▶ [Compiti da svolgere]:
[A] Riassumi in due frasi il brano sullo sciopero della mortadella.
[B] Duplica il passo del brano sullo sciopero della mortadella compreso tra "Si è tenuta" e "privo di companatico.", estremi inclusi.

▶ [Brano selezionato]:
####

Si è tenuta la rievocazione dello Sciopero della Mortadella a Castelnuovo dei Sabbioni (Cavriglia). Dieci giorni di sciopero per mezzo etto di mortadella. Fra i minatori del Valdarno che estraevano dal sottosuolo la lignite ve ne erano alcuni emiliani, soliti mangiare panini farciti di Mortadella Bologna, salume del tutto sconosciuto agli operai locali, ai quali era concesso solo il pane privo di companatico.
Era il 1° febbraio del 1947 e i minatori – tutti ex contadini – radunatisi nel Circolo di Castelnuovo dei Sabbioni, frazione del comune di Cavriglia, stilarono i punti del rinnovo del contratto. Chiedevano un aumento del salario, varie agevolazioni, forme di tutela, in quanto costretti a vivere a 150 metri sottoterra. Richieste che avrebbero migliorato il loro modo di lavorare, quindi il loro “essere”. Ma tra queste, una era speciale, derivata dal confronto con i colleghi dell’Emilia, e che puntava a quello che potremmo definire il loro “benessere”: volevano mezz’etto di Mortadella Bologna a pranzo. Inizialmente furono accontentati su tutti i punti tranne che su quello relativo alla mortadella. I minatori non si arresero e per altri dieci giorni le miniere furono bloccate, fino a quando non la spuntarono. Arrivò la tanta sospirata Mortadella Bologna: era il 27 febbraio dello stesso anno.
Una manifestazione molto coivolgente.

####

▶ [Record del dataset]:
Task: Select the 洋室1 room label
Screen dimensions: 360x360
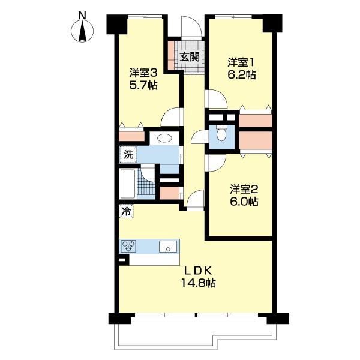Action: point(241,62)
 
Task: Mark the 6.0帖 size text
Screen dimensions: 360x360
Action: point(243,203)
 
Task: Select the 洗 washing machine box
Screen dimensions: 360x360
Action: point(127,155)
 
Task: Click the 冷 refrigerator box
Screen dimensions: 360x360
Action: point(126,211)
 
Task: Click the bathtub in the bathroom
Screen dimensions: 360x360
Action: point(128,184)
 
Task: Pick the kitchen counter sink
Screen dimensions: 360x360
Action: point(167,246)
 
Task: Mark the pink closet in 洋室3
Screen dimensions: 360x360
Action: point(132,136)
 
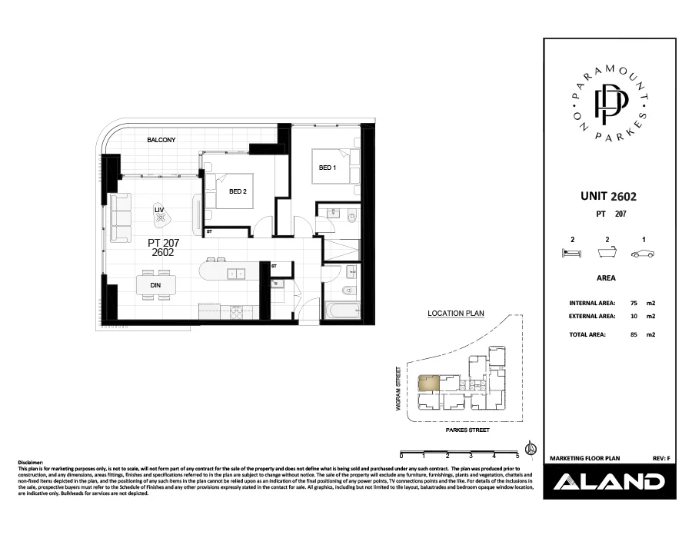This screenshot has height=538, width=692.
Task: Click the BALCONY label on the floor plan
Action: pos(162,140)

####

▶ [Risposte ai compiti]:
[A] Il 1° febbraio 1947 i minatori di Castelnuovo dei Sabbioni, frazione di Cavriglia, stilarono le richieste per il rinnovo del contratto. Tra queste c'era mezz'etto di Mortadella Bologna a pranzo, nata dal confronto con i colleghi emiliani; accontentati su tutto tranne che su questo punto, i minatori bloccarono le miniere per altri dieci giorni finché il 27 febbraio la ottennero, e di quello sciopero si è tenuta una rievocazione.

[B]
Si è tenuta la rievocazione dello Sciopero della Mortadella a Castelnuovo dei Sabbioni (Cavriglia). Dieci giorni di sciopero per mezzo etto di mortadella. Fra i minatori del Valdarno che estraevano dal sottosuolo la lignite ve ne erano alcuni emiliani, soliti mangiare panini farciti di Mortadella Bologna, salume del tutto sconosciuto agli operai locali, ai quali era concesso solo il pane privo di companatico.